Task directions:
Each line in the material below, starting at the one with "Instruction: Close the" and ending at the one with "Task: Select the", is to be reproduced exactly; no picture is to be copied.

Data supplied:
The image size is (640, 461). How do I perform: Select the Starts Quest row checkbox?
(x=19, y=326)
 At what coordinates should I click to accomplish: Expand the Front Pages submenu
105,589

---

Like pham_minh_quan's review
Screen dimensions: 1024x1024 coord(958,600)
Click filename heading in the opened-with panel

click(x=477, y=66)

--

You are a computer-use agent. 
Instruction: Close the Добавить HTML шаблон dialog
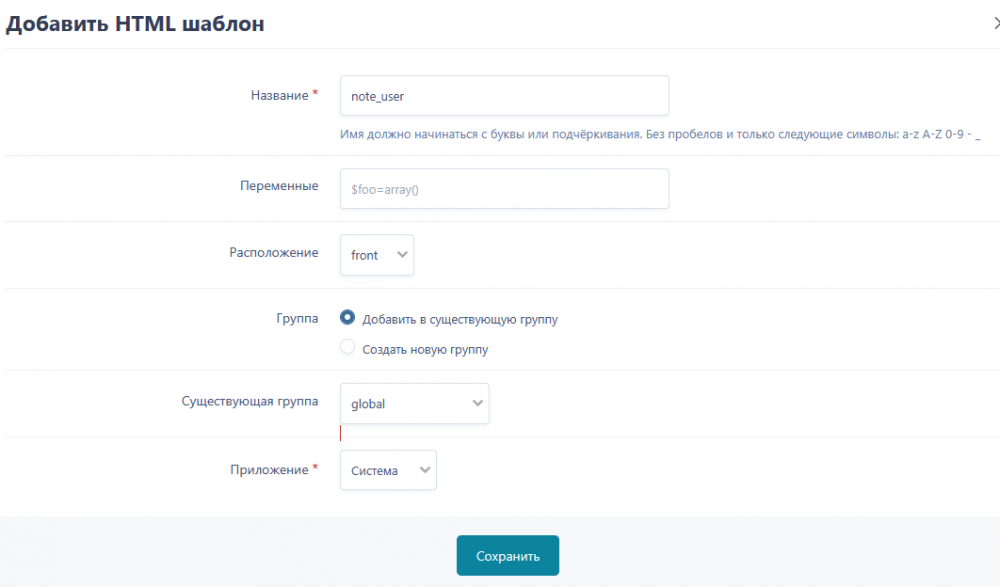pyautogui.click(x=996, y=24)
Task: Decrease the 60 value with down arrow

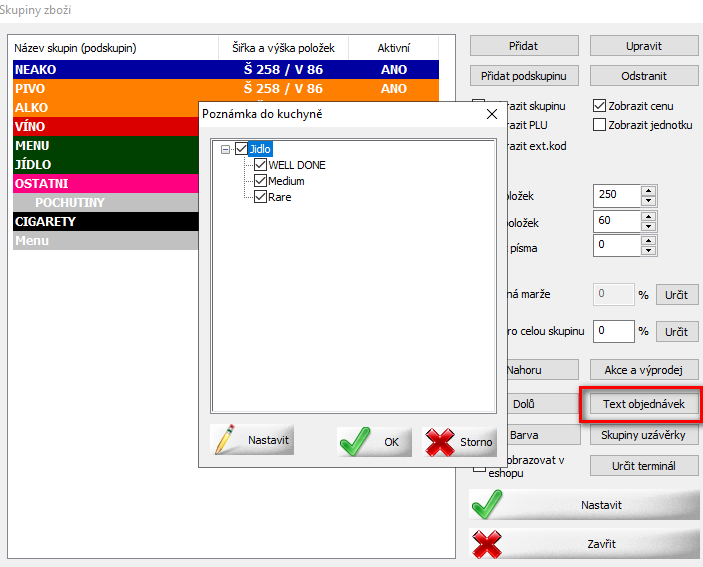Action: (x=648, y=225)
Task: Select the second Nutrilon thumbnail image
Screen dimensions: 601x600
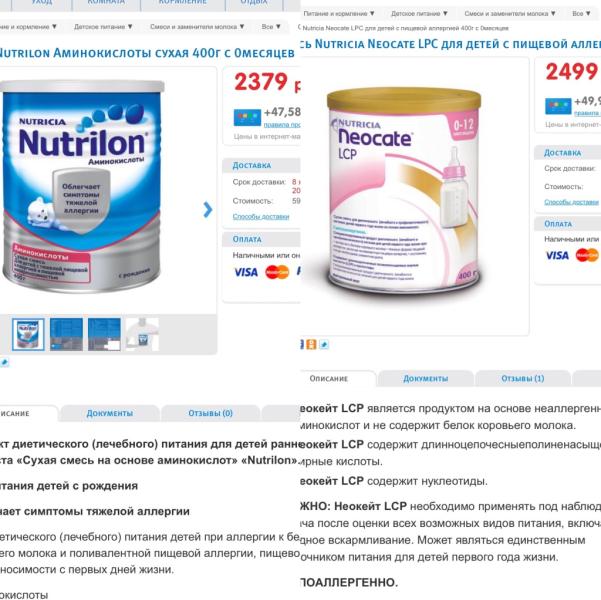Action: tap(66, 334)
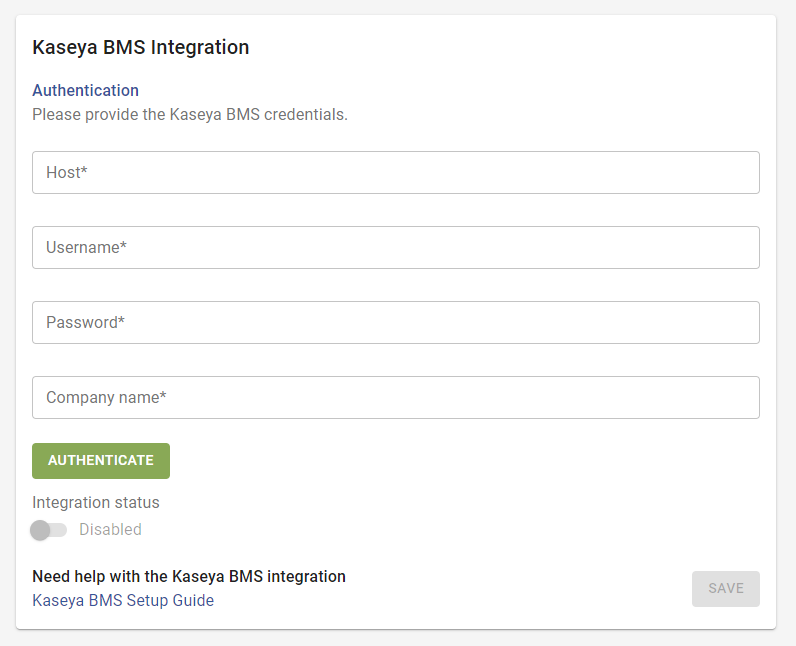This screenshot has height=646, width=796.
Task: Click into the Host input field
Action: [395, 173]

Reply:
Instruction: Close the Добавить HTML шаблон dialog
pyautogui.click(x=996, y=24)
Task: Decrease the 60 value with down arrow

Action: (x=648, y=225)
Task: Select the second Nutrilon thumbnail image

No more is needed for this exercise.